▶ Given problem: Can you give all of the material below again, with "emoji picker" changed to "sticker panel" wherever it occurs and nothing else altered?

▶ Data records:
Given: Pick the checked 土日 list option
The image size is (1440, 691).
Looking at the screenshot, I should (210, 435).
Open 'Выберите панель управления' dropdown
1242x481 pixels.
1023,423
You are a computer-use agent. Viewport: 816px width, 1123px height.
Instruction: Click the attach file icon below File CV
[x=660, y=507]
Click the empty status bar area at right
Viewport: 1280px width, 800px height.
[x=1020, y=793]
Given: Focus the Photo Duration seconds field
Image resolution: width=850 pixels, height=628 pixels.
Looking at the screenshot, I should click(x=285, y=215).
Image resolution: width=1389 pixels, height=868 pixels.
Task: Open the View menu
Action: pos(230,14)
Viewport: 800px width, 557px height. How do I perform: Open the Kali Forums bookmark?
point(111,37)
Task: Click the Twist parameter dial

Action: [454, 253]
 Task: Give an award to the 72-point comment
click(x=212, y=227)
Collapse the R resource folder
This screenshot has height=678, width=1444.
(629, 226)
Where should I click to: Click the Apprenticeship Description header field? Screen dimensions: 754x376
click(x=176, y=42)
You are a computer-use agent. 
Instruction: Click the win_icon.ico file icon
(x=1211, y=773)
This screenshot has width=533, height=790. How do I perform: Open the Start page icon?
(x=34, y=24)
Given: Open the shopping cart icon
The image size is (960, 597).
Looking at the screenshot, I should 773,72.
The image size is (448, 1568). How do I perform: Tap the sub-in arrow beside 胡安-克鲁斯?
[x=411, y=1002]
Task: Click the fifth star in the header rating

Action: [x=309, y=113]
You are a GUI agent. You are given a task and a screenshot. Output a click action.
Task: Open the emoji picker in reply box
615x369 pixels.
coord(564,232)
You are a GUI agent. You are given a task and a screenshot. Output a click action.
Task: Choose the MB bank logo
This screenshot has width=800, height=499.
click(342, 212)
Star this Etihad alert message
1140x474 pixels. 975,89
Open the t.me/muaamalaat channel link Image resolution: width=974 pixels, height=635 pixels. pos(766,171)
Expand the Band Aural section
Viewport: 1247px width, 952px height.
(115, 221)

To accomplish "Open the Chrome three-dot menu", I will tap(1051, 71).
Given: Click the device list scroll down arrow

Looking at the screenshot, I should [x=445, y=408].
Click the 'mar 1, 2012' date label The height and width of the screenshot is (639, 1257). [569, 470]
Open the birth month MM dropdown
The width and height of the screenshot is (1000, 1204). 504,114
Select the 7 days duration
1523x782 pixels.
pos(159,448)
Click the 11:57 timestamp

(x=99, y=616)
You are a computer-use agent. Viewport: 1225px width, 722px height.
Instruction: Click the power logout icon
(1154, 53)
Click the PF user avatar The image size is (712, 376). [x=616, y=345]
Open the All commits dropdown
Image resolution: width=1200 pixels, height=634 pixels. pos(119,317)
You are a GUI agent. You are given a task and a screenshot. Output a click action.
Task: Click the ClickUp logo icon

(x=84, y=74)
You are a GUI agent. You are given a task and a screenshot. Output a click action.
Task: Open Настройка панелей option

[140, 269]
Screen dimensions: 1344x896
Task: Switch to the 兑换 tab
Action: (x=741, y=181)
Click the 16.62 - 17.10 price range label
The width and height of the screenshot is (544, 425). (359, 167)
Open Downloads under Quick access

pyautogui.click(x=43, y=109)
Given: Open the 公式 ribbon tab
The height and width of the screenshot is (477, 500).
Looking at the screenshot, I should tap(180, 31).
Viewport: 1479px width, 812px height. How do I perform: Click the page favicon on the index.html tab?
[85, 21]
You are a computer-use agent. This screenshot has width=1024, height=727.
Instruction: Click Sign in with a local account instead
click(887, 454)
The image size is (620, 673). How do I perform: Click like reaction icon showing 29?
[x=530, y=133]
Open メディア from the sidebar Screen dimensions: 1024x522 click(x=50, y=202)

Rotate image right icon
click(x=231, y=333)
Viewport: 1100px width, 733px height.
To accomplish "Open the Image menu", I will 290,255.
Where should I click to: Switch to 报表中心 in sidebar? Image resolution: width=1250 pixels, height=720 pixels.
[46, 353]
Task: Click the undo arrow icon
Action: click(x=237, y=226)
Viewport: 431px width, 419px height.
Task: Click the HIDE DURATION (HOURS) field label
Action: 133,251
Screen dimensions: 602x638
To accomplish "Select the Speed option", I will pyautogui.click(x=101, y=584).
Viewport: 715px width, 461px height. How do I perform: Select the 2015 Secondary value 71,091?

▶ Answer for this exercise:
Given: Pick the checked 土日 list option
The image size is (1440, 691).
Looking at the screenshot, I should (210, 435).
Open 'Выберите панель управления' dropdown
1242x481 pixels.
1023,423
You are a computer-use agent. Viewport: 816px width, 1123px height.
Instruction: Click the attach file icon below File CV
[x=660, y=507]
Click the empty status bar area at right
Viewport: 1280px width, 800px height.
[x=1020, y=793]
Given: Focus the Photo Duration seconds field
Image resolution: width=850 pixels, height=628 pixels.
Looking at the screenshot, I should click(x=285, y=215).
Image resolution: width=1389 pixels, height=868 pixels.
Task: Open the View menu
Action: pos(230,14)
Viewport: 800px width, 557px height. How do I perform: Open the Kali Forums bookmark?
point(111,37)
Task: Click the Twist parameter dial

Action: [454, 253]
 Task: Give an award to the 72-point comment
click(x=212, y=227)
Collapse the R resource folder
This screenshot has height=678, width=1444.
(629, 226)
Where should I click to: Click the Apprenticeship Description header field? Screen dimensions: 754x376
click(x=176, y=42)
You are a computer-use agent. 
Instruction: Click the win_icon.ico file icon
(x=1211, y=773)
This screenshot has width=533, height=790. How do I perform: Open the Start page icon?
(x=34, y=24)
Given: Open the shopping cart icon
The image size is (960, 597).
Looking at the screenshot, I should 773,72.
The image size is (448, 1568). How do I perform: Tap the sub-in arrow beside 胡安-克鲁斯?
[x=411, y=1002]
Task: Click the fifth star in the header rating

Action: [x=309, y=113]
You are a GUI agent. You are given a task and a screenshot. Output a click action.
Task: Open the sticker panel in reply box
615x369 pixels.
coord(564,232)
You are a GUI agent. You are given a task and a screenshot. Output a click action.
Task: Choose the MB bank logo
This screenshot has width=800, height=499.
click(342, 212)
Star this Etihad alert message
1140x474 pixels. 975,89
Open the t.me/muaamalaat channel link Image resolution: width=974 pixels, height=635 pixels. pos(766,171)
Expand the Band Aural section
Viewport: 1247px width, 952px height.
(115, 221)

To accomplish "Open the Chrome three-dot menu", I will tap(1051, 71).
Given: Click the device list scroll down arrow

Looking at the screenshot, I should [x=445, y=408].
Click the 'mar 1, 2012' date label The height and width of the screenshot is (639, 1257). [569, 470]
Open the birth month MM dropdown
The width and height of the screenshot is (1000, 1204). 504,114
Select the 7 days duration
1523x782 pixels.
pos(159,448)
Click the 11:57 timestamp

(x=99, y=616)
You are a computer-use agent. Viewport: 1225px width, 722px height.
Instruction: Click the power logout icon
(1154, 53)
Click the PF user avatar The image size is (712, 376). [x=616, y=345]
Open the All commits dropdown
Image resolution: width=1200 pixels, height=634 pixels. pos(119,317)
You are a GUI agent. You are given a task and a screenshot. Output a click action.
Task: Click the ClickUp logo icon

(x=84, y=74)
You are a GUI agent. You are given a task and a screenshot. Output a click action.
Task: Open Настройка панелей option

[140, 269]
Screen dimensions: 1344x896
Task: Switch to the 兑换 tab
Action: (x=741, y=181)
Click the 16.62 - 17.10 price range label
The width and height of the screenshot is (544, 425). (359, 167)
Open Downloads under Quick access

pyautogui.click(x=43, y=109)
Given: Open the 公式 ribbon tab
The height and width of the screenshot is (477, 500).
Looking at the screenshot, I should tap(180, 31).
Viewport: 1479px width, 812px height. How do I perform: Click the page favicon on the index.html tab?
[85, 21]
You are a computer-use agent. This screenshot has width=1024, height=727.
Instruction: Click Sign in with a local account instead
click(887, 454)
The image size is (620, 673). How do I perform: Click like reaction icon showing 29?
[x=530, y=133]
Open メディア from the sidebar Screen dimensions: 1024x522 click(x=50, y=202)

Rotate image right icon
click(x=231, y=333)
Viewport: 1100px width, 733px height.
To accomplish "Open the Image menu", I will 290,255.
Where should I click to: Switch to 报表中心 in sidebar? Image resolution: width=1250 pixels, height=720 pixels.
[46, 353]
Task: Click the undo arrow icon
Action: click(x=237, y=226)
Viewport: 431px width, 419px height.
Task: Click the HIDE DURATION (HOURS) field label
Action: 133,251
Screen dimensions: 602x638
To accomplish "Select the Speed option", I will pyautogui.click(x=101, y=584).
Viewport: 715px width, 461px height. How do I perform: Select the 2015 Secondary value 71,091?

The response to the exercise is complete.